— BEGIN DATA —
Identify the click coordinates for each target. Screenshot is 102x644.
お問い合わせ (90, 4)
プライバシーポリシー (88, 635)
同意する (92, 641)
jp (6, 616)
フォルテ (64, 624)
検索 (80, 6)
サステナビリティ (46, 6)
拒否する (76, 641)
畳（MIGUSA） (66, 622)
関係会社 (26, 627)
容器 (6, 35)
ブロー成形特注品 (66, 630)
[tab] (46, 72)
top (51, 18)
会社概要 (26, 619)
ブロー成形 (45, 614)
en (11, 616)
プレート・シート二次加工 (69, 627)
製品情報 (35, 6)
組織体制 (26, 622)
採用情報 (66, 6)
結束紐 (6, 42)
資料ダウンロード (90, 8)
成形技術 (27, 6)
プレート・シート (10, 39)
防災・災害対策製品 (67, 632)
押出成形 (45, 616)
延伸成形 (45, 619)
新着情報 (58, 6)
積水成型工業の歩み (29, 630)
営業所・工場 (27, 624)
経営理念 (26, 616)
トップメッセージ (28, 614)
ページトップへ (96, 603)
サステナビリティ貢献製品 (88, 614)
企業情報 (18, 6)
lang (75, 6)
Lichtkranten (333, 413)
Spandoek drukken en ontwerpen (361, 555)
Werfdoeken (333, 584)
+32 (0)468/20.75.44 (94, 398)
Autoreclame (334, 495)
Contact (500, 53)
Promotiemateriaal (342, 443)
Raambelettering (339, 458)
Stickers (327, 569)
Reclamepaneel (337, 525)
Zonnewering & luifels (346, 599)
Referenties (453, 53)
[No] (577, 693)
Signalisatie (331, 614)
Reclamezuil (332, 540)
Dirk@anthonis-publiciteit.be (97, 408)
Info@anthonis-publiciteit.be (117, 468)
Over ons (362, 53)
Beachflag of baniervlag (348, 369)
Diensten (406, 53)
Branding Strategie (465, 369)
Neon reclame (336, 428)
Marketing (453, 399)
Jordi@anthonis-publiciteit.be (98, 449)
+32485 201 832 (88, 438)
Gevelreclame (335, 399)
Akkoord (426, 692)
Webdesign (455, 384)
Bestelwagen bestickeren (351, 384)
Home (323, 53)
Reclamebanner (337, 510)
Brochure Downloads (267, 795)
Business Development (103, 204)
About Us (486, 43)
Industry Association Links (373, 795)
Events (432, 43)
— END DATA —
Please edit the lines above so that "Wie zijn wij" takes the place of "Over ons", leaving everything else unchanged.

SOLUTION
Identify the click coordinates for each target. Screenshot is 102x644.
お問い合わせ (90, 4)
プライバシーポリシー (88, 635)
同意する (92, 641)
jp (6, 616)
フォルテ (64, 624)
検索 (80, 6)
サステナビリティ (46, 6)
拒否する (76, 641)
畳（MIGUSA） (66, 622)
関係会社 (26, 627)
容器 (6, 35)
ブロー成形特注品 (66, 630)
[tab] (46, 72)
top (51, 18)
会社概要 (26, 619)
ブロー成形 (45, 614)
en (11, 616)
プレート・シート二次加工 (69, 627)
製品情報 (35, 6)
組織体制 (26, 622)
採用情報 (66, 6)
結束紐 (6, 42)
資料ダウンロード (90, 8)
成形技術 (27, 6)
プレート・シート (10, 39)
防災・災害対策製品 (67, 632)
押出成形 (45, 616)
延伸成形 (45, 619)
新着情報 (58, 6)
積水成型工業の歩み (29, 630)
営業所・工場 (27, 624)
経営理念 (26, 616)
トップメッセージ (28, 614)
ページトップへ (96, 603)
サステナビリティ貢献製品 (88, 614)
企業情報 (18, 6)
lang (75, 6)
Lichtkranten (333, 413)
Spandoek drukken en ontwerpen (361, 555)
Werfdoeken (333, 584)
+32 (0)468/20.75.44 (94, 398)
Autoreclame (334, 495)
Contact (500, 53)
Promotiemateriaal (342, 443)
Raambelettering (339, 458)
Stickers (327, 569)
Reclamepaneel (337, 525)
Zonnewering & luifels (346, 599)
Referenties (453, 53)
[No] (577, 693)
Signalisatie (331, 614)
Reclamezuil (332, 540)
Dirk@anthonis-publiciteit.be (97, 408)
Info@anthonis-publiciteit.be (117, 468)
Wie zijn wij (362, 53)
Beachflag of baniervlag (348, 369)
Diensten (406, 53)
Branding Strategie (465, 369)
Neon reclame (336, 428)
Marketing (453, 399)
Jordi@anthonis-publiciteit.be (98, 449)
+32485 201 832 (88, 438)
Gevelreclame (335, 399)
Akkoord (426, 692)
Webdesign (455, 384)
Bestelwagen bestickeren (351, 384)
Home (323, 53)
Reclamebanner (337, 510)
Brochure Downloads (267, 795)
Business Development (103, 204)
About Us (486, 43)
Industry Association Links (373, 795)
Events (432, 43)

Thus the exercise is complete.